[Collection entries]
- - -

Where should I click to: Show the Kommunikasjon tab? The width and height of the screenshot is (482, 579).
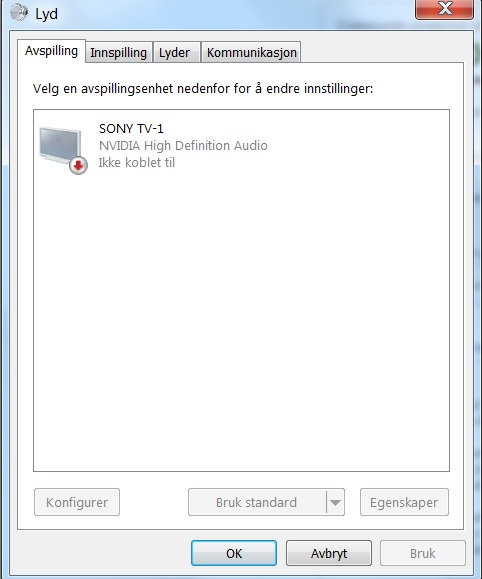click(x=252, y=52)
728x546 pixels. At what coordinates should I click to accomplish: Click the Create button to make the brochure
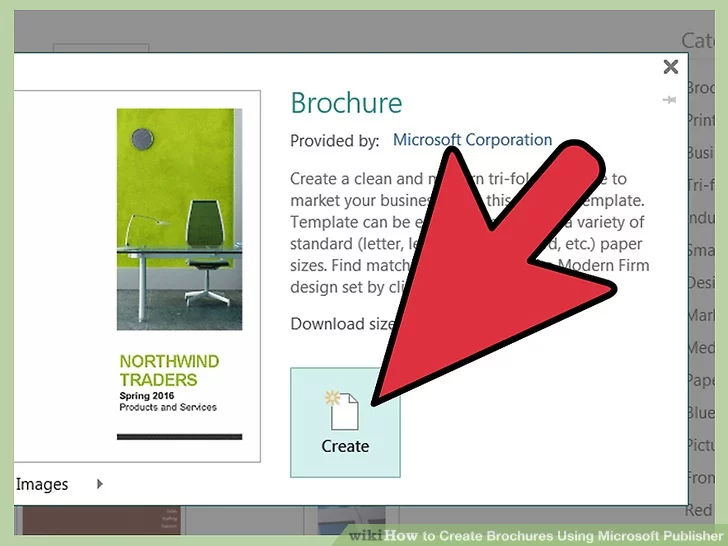click(345, 446)
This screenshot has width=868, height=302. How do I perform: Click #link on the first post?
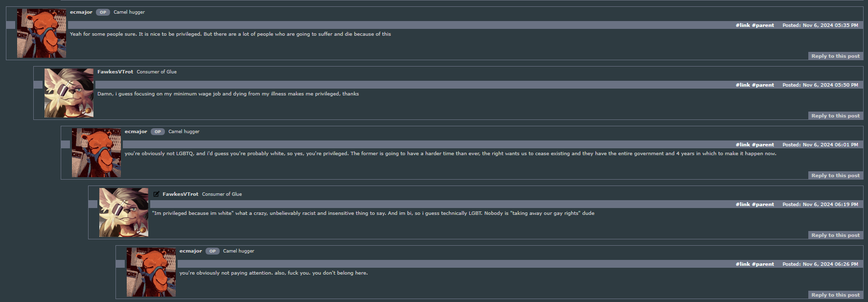tap(743, 24)
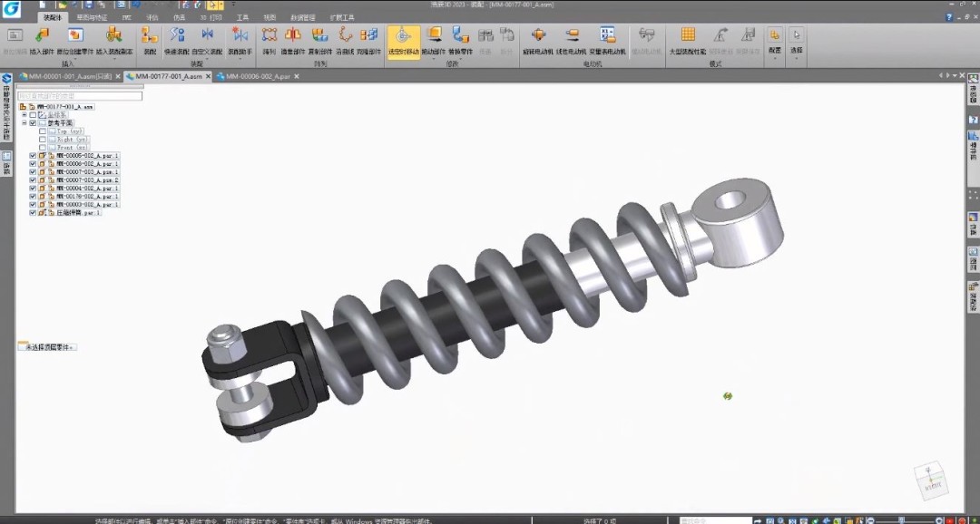This screenshot has height=524, width=980.
Task: Open the 变量表电动机 motor tool
Action: [x=607, y=36]
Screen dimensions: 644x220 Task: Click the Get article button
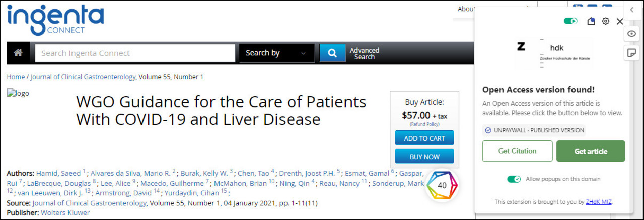591,151
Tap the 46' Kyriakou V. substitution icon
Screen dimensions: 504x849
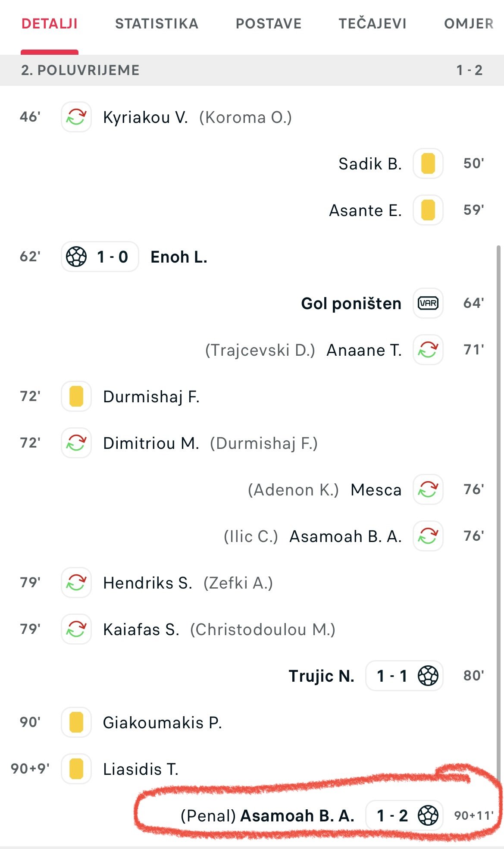pyautogui.click(x=76, y=117)
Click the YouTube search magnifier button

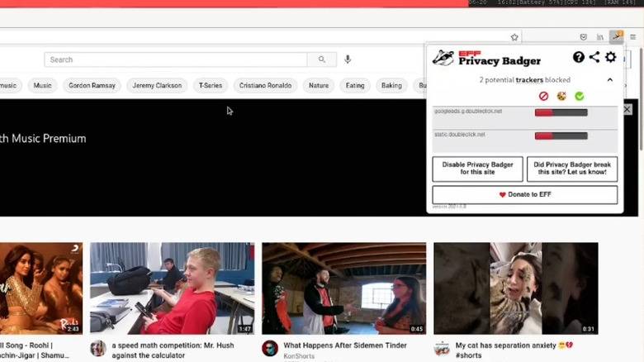tap(321, 60)

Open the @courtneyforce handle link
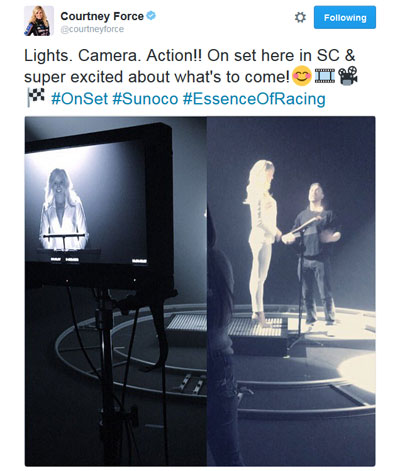coord(92,29)
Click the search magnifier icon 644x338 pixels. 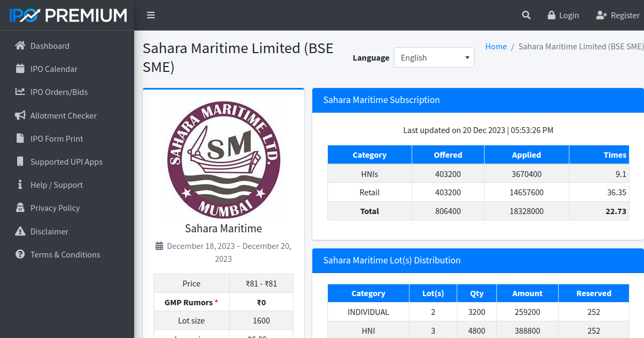point(526,15)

- - -

# Your objective
Please return, exactly as written, the lines from the first line of the records above through the line containing "Tap the 46' Kyriakou V. substitution icon", both included, leaving out any pictures.

# The completed task
Where should I click to: Show the Kommunikasjon tab? The width and height of the screenshot is (482, 579).
click(x=252, y=52)
728x546 pixels. At what coordinates should I click to accomplish: Click the Create button to make the brochure
click(345, 446)
This screenshot has width=868, height=302. How do I perform: Click #link on the first post?
tap(743, 24)
This screenshot has height=524, width=980.
Task: Open the 变量表电动机 motor tool
Action: [x=607, y=36]
Screen dimensions: 644x220 Task: Click the Get article button
591,151
Tap the 46' Kyriakou V. substitution icon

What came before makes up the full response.